All lines from the one including "Racing History (244, 1792)" to the bottom of the entries below should be repeated exactly, both ends kept.
========================
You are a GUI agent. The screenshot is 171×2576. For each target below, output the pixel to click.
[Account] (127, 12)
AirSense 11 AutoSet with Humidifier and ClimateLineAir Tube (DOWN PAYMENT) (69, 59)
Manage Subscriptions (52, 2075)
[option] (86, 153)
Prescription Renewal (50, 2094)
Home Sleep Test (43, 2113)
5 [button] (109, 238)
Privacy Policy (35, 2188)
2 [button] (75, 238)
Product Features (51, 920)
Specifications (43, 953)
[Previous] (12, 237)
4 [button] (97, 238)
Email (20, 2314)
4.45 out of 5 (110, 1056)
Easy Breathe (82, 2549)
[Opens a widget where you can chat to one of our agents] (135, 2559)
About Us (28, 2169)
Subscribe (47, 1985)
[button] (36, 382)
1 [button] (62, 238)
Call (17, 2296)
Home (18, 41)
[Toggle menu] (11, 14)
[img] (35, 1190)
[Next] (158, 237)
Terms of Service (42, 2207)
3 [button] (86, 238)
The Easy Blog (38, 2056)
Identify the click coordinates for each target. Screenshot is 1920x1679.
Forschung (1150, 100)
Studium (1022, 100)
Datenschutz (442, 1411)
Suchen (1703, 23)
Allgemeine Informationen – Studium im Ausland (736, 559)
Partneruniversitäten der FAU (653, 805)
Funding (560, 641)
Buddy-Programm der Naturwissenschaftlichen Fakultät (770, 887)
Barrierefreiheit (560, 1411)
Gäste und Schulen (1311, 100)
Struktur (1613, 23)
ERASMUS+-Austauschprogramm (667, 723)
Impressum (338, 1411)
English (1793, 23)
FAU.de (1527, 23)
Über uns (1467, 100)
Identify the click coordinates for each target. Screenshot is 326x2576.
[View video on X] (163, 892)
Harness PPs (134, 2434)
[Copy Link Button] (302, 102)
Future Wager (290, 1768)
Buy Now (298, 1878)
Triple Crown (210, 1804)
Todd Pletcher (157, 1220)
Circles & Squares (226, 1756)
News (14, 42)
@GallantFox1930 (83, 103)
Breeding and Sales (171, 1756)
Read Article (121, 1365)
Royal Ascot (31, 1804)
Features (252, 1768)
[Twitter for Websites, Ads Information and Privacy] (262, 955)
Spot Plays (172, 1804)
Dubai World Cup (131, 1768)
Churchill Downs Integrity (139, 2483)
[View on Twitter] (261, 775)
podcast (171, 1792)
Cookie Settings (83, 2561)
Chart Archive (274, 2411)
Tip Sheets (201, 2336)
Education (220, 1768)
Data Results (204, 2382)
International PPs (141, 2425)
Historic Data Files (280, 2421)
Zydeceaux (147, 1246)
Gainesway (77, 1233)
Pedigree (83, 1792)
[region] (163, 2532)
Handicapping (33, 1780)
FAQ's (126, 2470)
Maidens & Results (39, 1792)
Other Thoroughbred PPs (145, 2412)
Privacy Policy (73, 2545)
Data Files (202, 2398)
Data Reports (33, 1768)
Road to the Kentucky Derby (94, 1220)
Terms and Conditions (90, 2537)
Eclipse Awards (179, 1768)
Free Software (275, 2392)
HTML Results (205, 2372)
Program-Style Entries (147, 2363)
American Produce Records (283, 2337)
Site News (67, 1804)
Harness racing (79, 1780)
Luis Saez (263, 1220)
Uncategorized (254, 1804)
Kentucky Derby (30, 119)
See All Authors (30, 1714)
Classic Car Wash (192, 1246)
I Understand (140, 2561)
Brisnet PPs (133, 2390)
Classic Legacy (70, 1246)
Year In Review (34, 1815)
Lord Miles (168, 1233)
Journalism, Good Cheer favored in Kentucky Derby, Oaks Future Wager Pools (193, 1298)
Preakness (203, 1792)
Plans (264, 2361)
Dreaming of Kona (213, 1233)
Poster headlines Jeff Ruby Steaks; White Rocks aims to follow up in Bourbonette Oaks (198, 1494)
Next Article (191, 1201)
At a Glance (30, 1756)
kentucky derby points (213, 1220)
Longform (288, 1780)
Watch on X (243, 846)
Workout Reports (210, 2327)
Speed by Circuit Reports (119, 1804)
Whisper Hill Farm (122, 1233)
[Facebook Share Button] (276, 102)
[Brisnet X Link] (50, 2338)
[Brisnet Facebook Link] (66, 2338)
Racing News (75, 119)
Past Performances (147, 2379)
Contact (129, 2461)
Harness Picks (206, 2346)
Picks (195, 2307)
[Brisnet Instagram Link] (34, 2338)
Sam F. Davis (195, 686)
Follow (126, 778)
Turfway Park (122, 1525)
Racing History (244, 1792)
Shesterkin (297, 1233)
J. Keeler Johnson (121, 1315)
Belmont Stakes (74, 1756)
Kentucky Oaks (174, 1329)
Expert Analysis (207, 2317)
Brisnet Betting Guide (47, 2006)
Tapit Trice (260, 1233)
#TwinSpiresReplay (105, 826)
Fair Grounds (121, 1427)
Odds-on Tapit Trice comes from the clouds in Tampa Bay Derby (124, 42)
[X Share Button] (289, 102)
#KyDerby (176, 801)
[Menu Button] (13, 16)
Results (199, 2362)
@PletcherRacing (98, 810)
========================
> _Answer to the problem_:
Racing History (244, 1792)
Shesterkin (297, 1233)
J. Keeler Johnson (121, 1315)
Belmont Stakes (74, 1756)
Kentucky Oaks (174, 1329)
Expert Analysis (207, 2317)
Brisnet Betting Guide (47, 2006)
Tapit Trice (260, 1233)
#TwinSpiresReplay (105, 826)
Fair Grounds (121, 1427)
Odds-on Tapit Trice comes from the clouds in Tampa Bay Derby (124, 42)
[X Share Button] (289, 102)
#KyDerby (176, 801)
[Menu Button] (13, 16)
Results (199, 2362)
@PletcherRacing (98, 810)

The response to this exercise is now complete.